Tâches à faire —
1) Recopiez fidèlement, dans l'extrait sur les microlycées, le passage allant de « Formation des enseignants » jusqu'à « Scolaires Publics Innovants) ».
2) D'après l'extrait sur les microlycées, les affirmations suivantes sont-elles exactes ? Répondez par oui ou par non et citez les mots de l'extrait qui le montrent. (a) Les micro-lycées existent depuis près de dix ans. (b) Eric De Saint Denis est l'un des responsables de la FESPI. (c) Les questions ont été posées à Eric De Saint Denis lors du premier colloque du CRAP.
====== Extrait à lire
Les microlycées : "une seconde chance dans un lycée de la République" 

Formation des enseignants : le point En marge du dernier colloque du CRAP, où il participait à une table-ronde, nous avons posé quelques questions à Eric De Saint Denis, une des chevilles ouvrières des « micro-lycées » qui, depuis près de dix ans, essaient d’offrir une seconde chance à des élèves qui ont quitté le système scolaire en route… Il est également un des responsables de la FESPI (Fédération des Etablissements Scolaires Publics Innovants)

D’où est venue l’impulsion ?
============
====== Données fournies
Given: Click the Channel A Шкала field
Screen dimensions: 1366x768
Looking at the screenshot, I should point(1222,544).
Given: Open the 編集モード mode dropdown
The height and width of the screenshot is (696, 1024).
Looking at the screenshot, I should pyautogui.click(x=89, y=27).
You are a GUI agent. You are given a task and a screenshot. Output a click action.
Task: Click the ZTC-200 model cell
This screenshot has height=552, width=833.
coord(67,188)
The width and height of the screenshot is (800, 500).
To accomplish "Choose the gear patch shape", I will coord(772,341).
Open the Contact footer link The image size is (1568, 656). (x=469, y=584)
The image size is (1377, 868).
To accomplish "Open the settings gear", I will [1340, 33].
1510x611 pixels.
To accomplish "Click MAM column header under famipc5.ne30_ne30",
============
Liste des réponses —
1)
Formation des enseignants : le point En marge du dernier colloque du CRAP, où il participait à une table-ronde, nous avons posé quelques questions à Eric De Saint Denis, une des chevilles ouvrières des « micro-lycées » qui, depuis près de dix ans, essaient d’offrir une seconde chance à des élèves qui ont quitté le système scolaire en route… Il est également un des responsables de la FESPI (Fédération des Etablissements Scolaires Publics Innovants)

2)
(a) Oui : « depuis près de dix ans ».
(b) Oui : « Il est également un des responsables de la FESPI ».
(c) Non : « En marge du dernier colloque du CRAP ».